[start]

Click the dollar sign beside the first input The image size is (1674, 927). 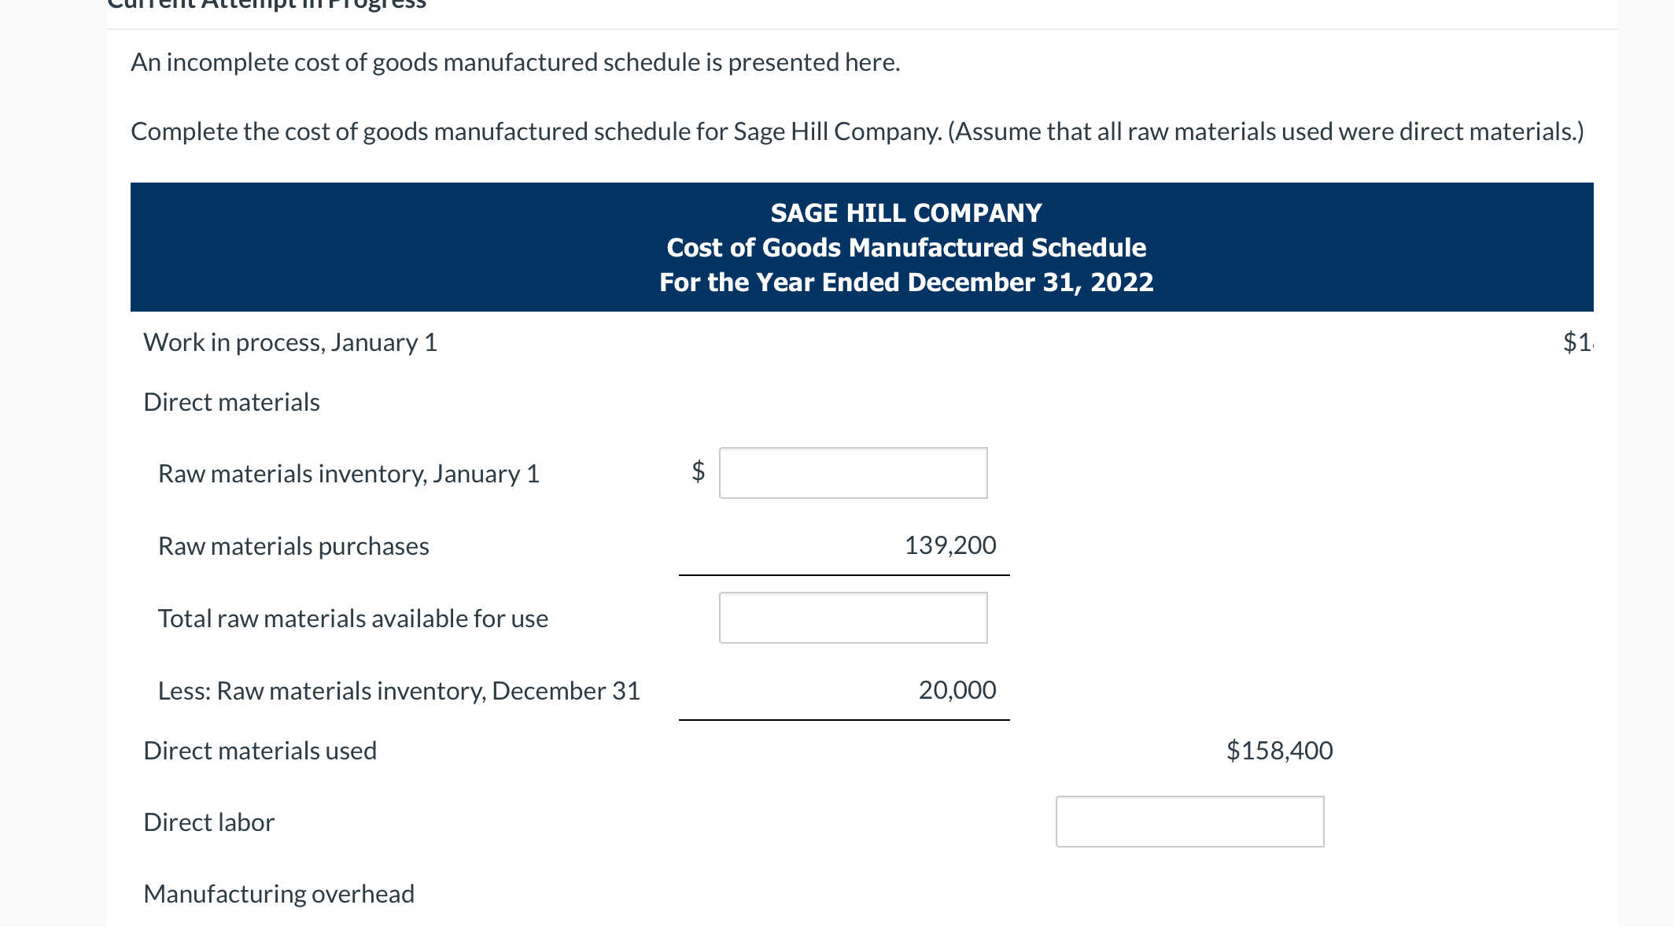(x=698, y=471)
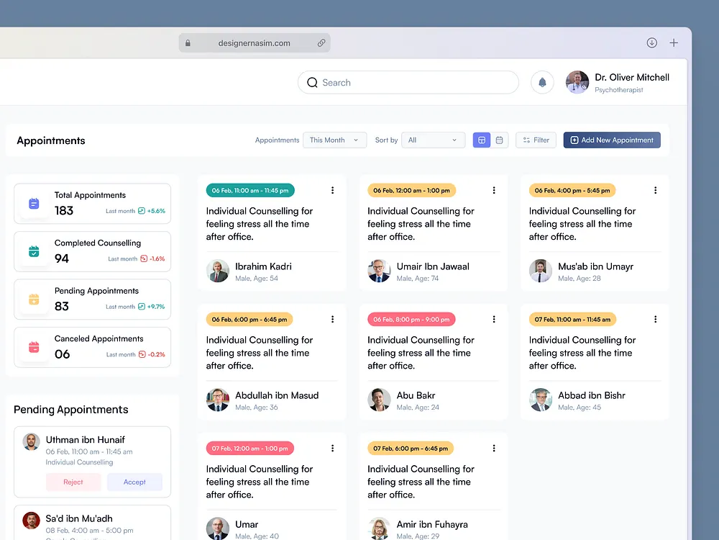
Task: Reject Uthman ibn Hunaif's pending appointment
Action: click(x=73, y=482)
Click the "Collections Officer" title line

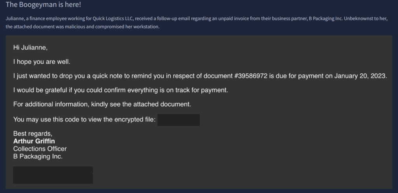point(40,149)
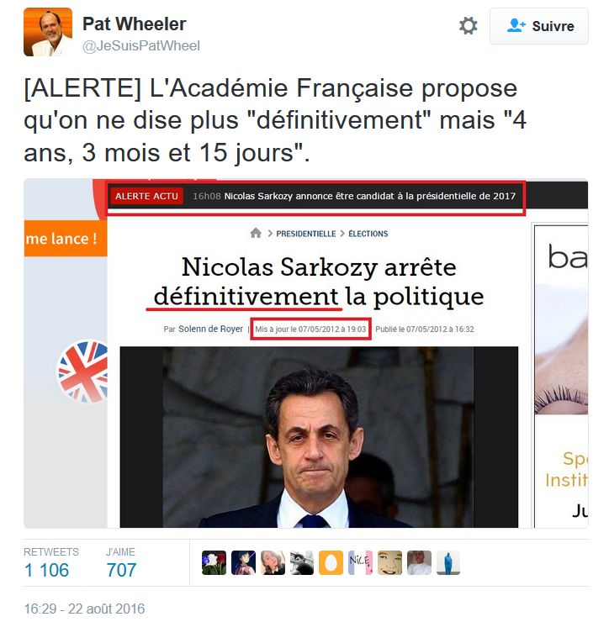
Task: View the 707 J'aime count
Action: point(121,570)
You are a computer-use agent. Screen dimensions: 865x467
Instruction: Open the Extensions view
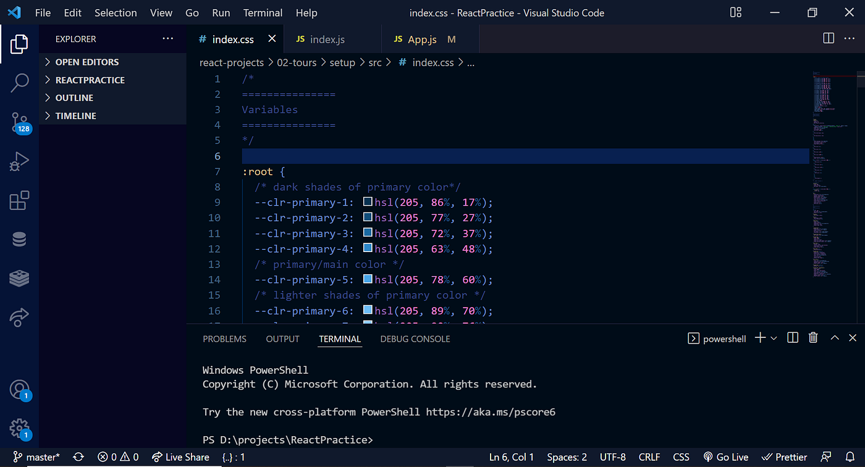(19, 200)
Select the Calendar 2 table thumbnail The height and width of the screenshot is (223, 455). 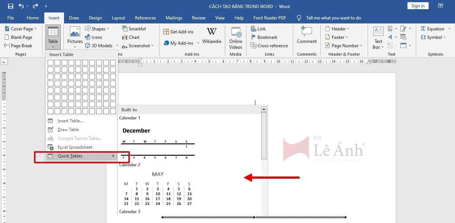point(157,189)

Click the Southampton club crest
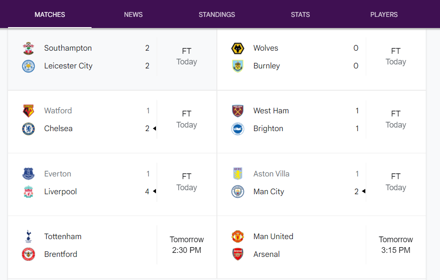click(28, 48)
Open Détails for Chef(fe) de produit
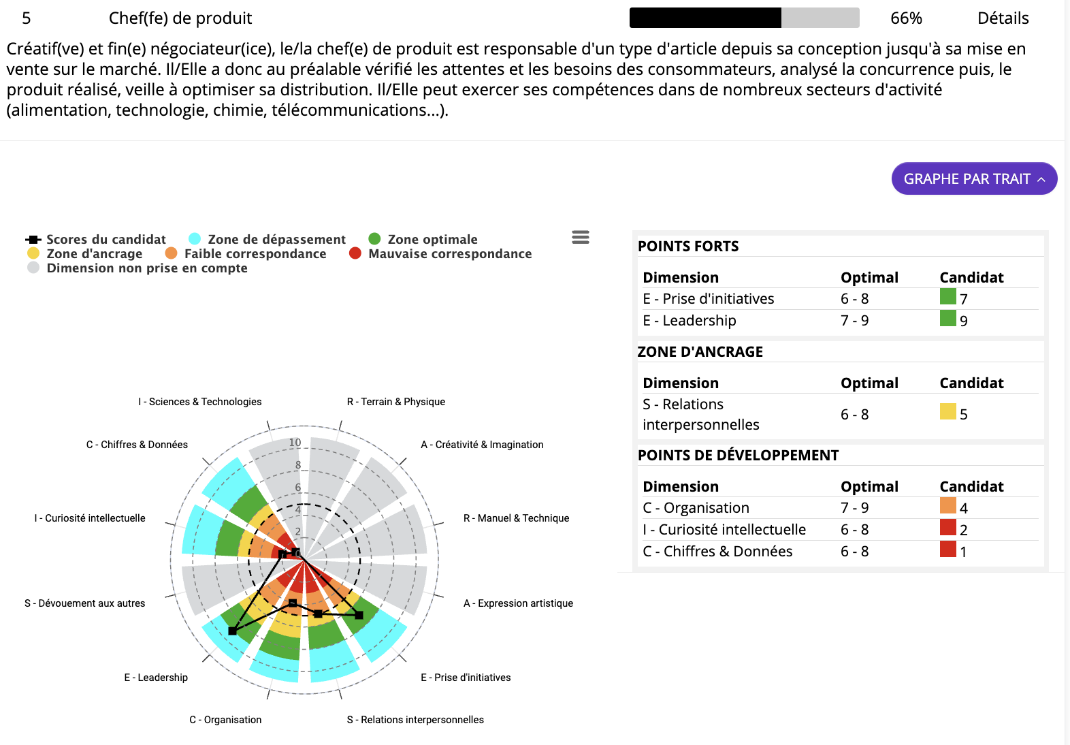The width and height of the screenshot is (1070, 745). [x=1003, y=18]
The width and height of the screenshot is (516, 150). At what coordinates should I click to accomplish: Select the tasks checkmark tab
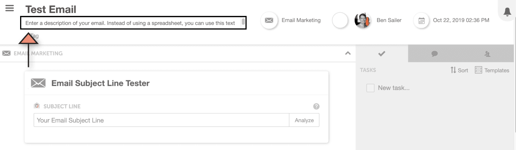click(x=382, y=54)
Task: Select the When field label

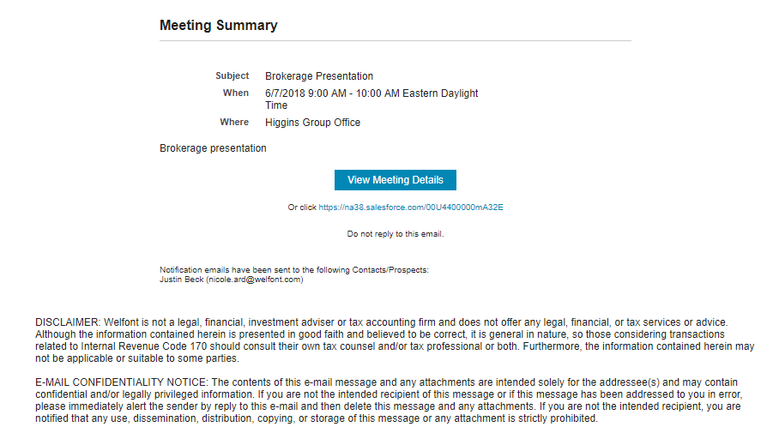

[end]

AIM OF THE EXERCISE.
Reproduce the listing from the line containing "Click the Southampton club crest" through the line containing "click(x=382, y=54)", including both of those lines. Omit the pictures.

RESPONSE FOR THIS EXERCISE.
Click the Southampton club crest
click(28, 48)
Open Détails for Chef(fe) de produit
The width and height of the screenshot is (1070, 745). [x=1003, y=18]
The width and height of the screenshot is (516, 150). At what coordinates should I click to accomplish: Select the tasks checkmark tab
click(x=382, y=54)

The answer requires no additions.